= Beginning of Section =

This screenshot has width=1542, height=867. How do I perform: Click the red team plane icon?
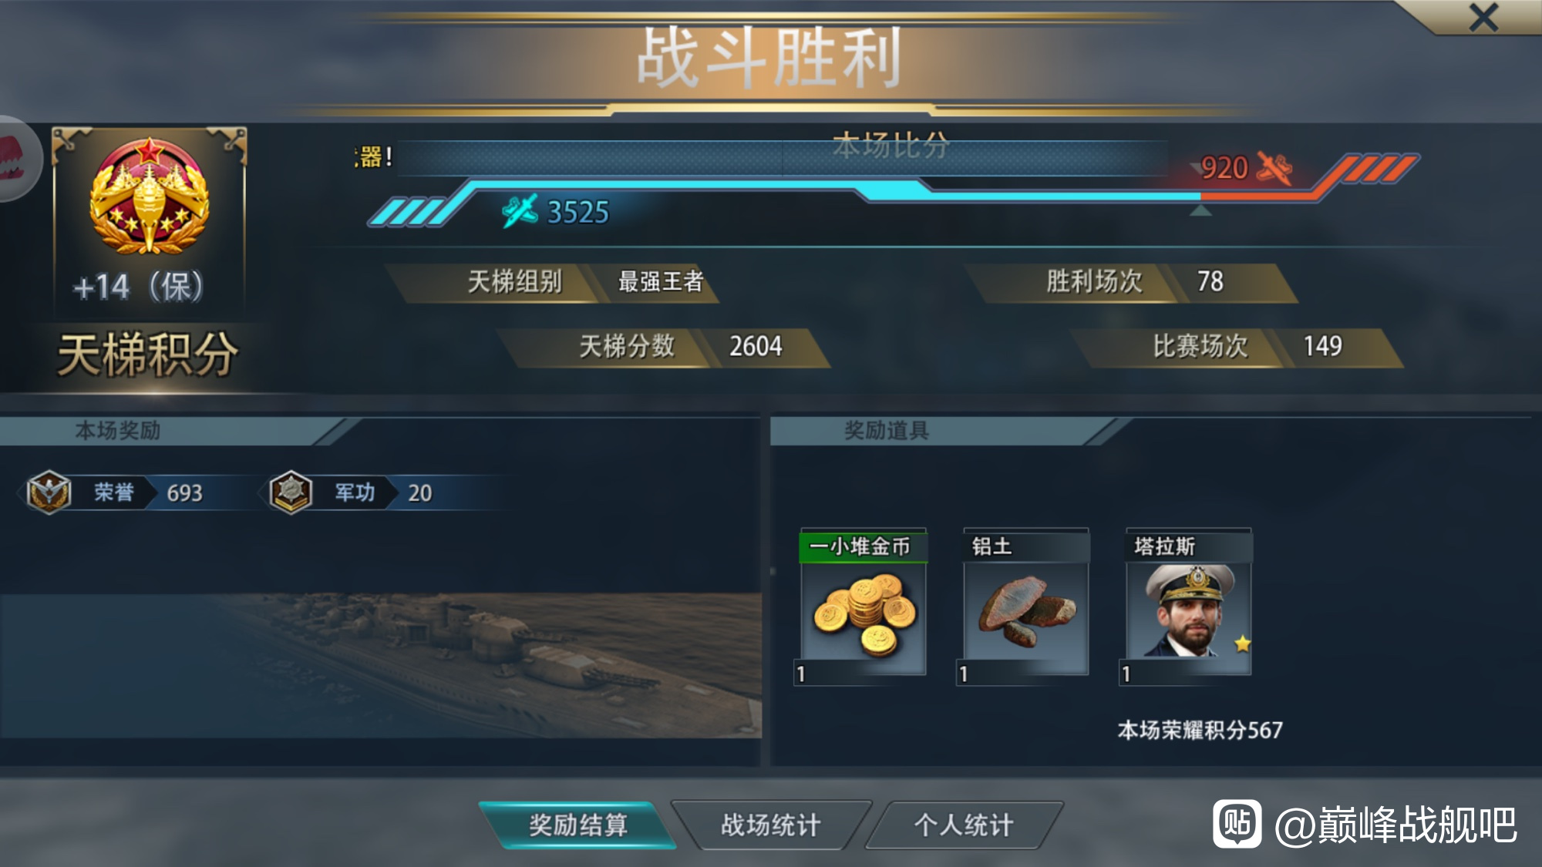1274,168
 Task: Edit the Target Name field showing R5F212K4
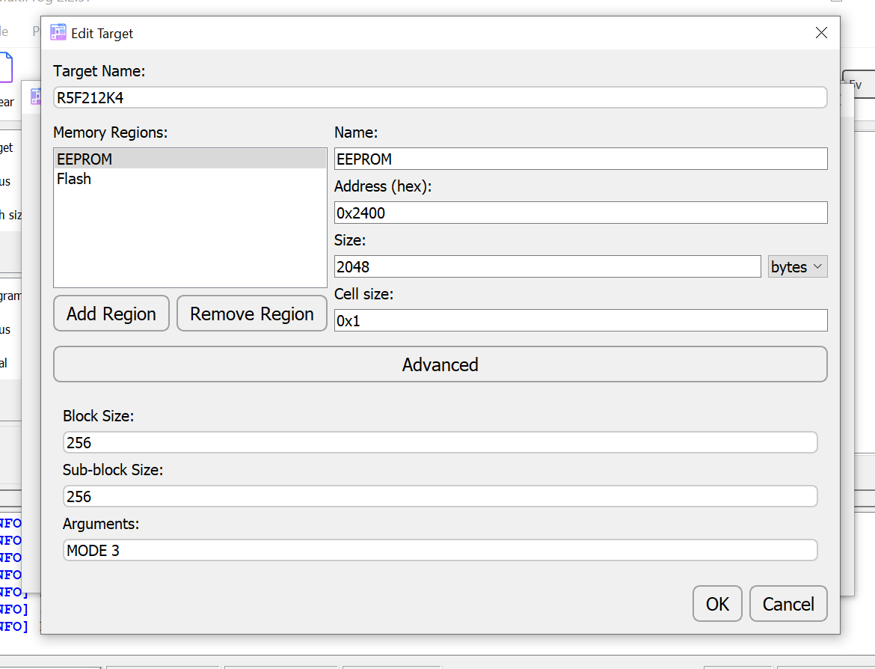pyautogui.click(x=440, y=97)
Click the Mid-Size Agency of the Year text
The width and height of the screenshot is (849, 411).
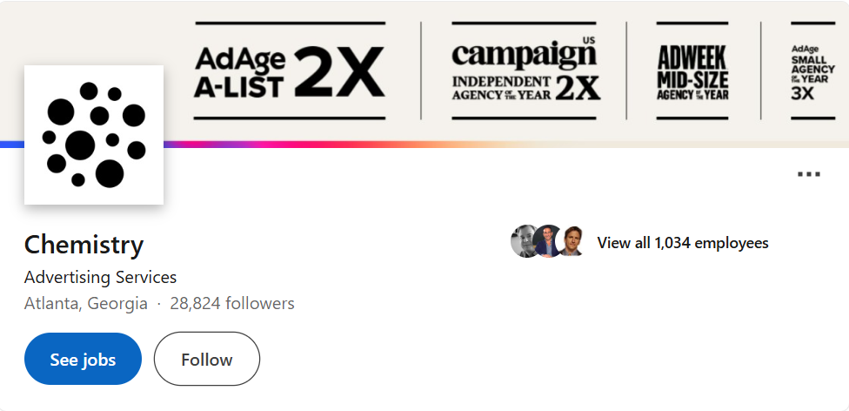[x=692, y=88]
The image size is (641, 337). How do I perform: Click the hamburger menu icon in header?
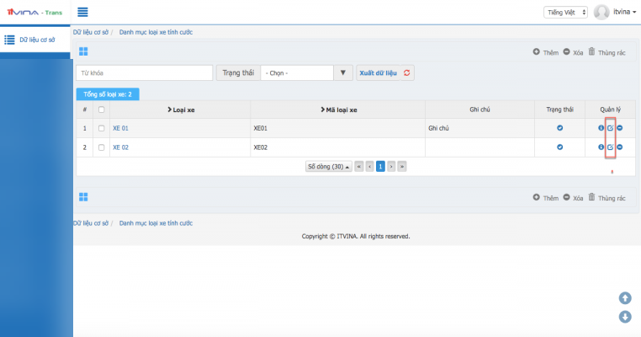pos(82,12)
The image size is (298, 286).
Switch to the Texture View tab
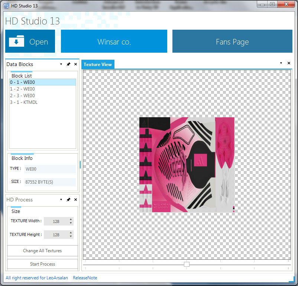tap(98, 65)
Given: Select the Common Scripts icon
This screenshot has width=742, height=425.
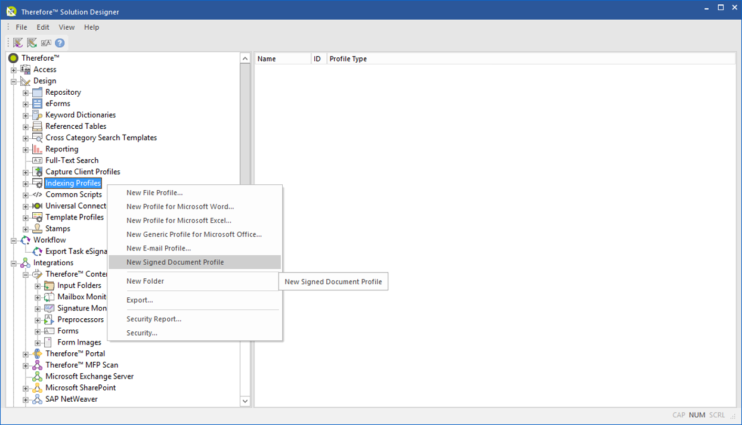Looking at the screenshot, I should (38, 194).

= End of Section =
= Beginning of Section =

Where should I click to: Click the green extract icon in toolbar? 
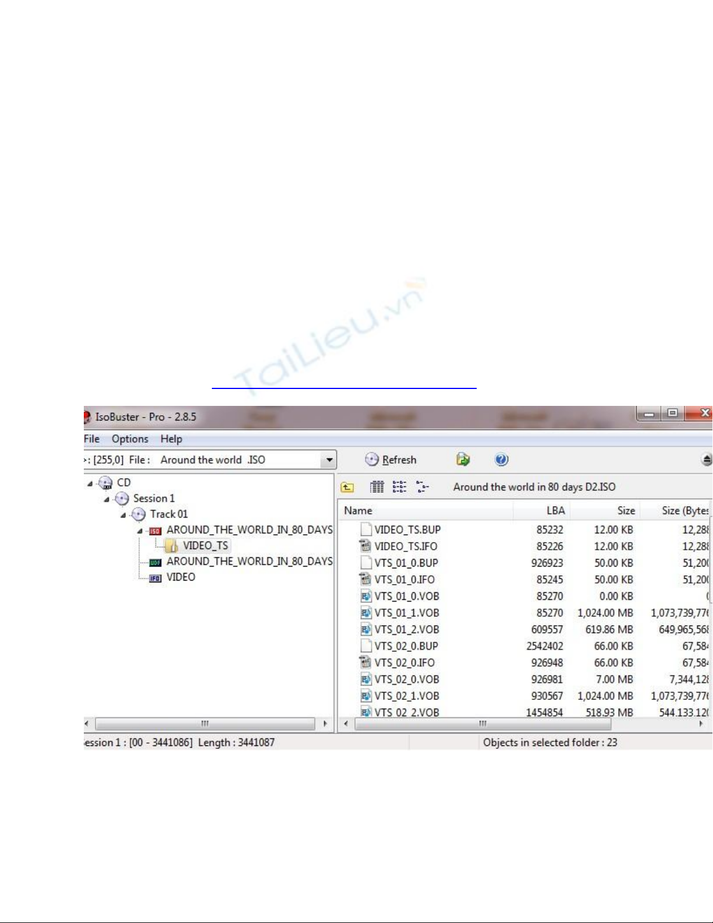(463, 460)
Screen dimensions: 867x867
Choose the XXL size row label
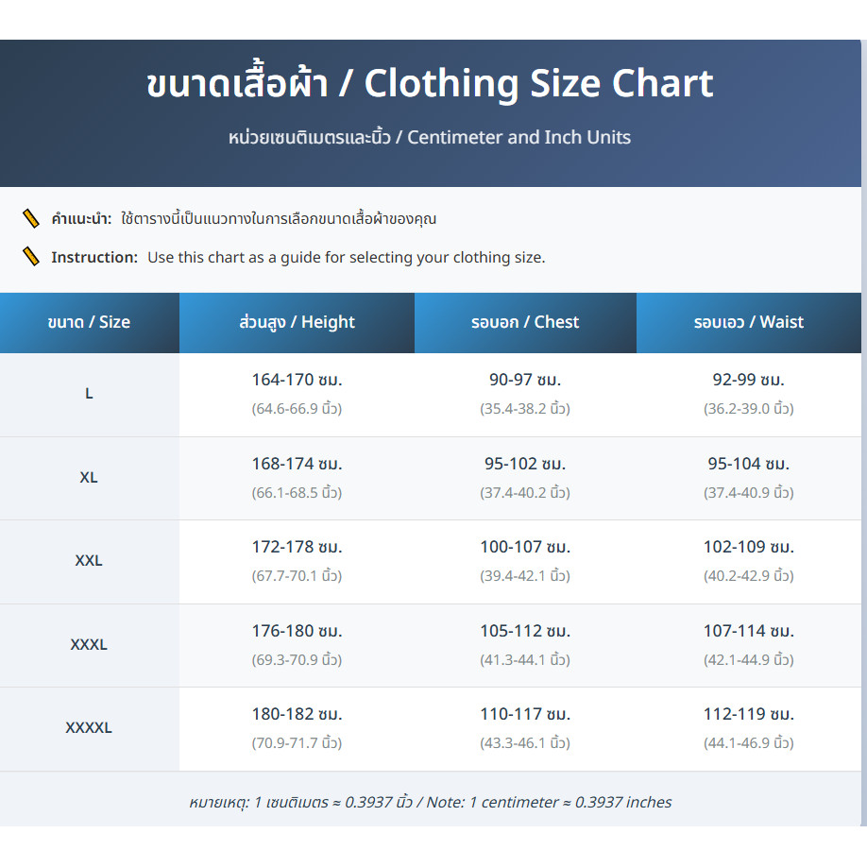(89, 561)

= End of Section =
= Beginning of Section =

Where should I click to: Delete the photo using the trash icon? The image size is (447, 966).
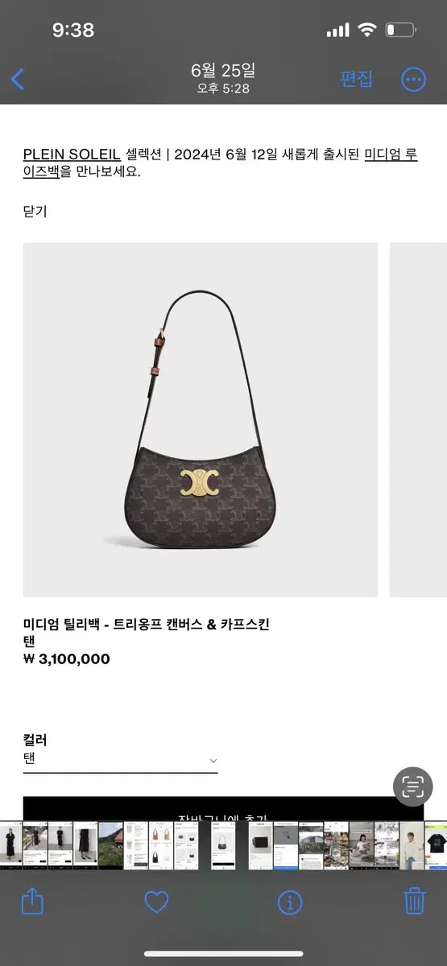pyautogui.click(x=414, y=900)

= End of Section =

**REQUIRED ACTION**
When you reach the line holding "Click the Mid-Size Agency of the Year text" in the listing above, begin retyping exactly, and stop once the line holding "Given: Select the Common Scripts icon" is done; pictures stay out.

**TASK RESULT**
Click the Mid-Size Agency of the Year text
The width and height of the screenshot is (849, 411).
[x=692, y=88]
The image size is (641, 337). How do I perform: Click the hamburger menu icon in header?
pos(82,12)
The image size is (298, 286).
Switch to the Texture View tab
tap(98, 65)
Given: Select the Common Scripts icon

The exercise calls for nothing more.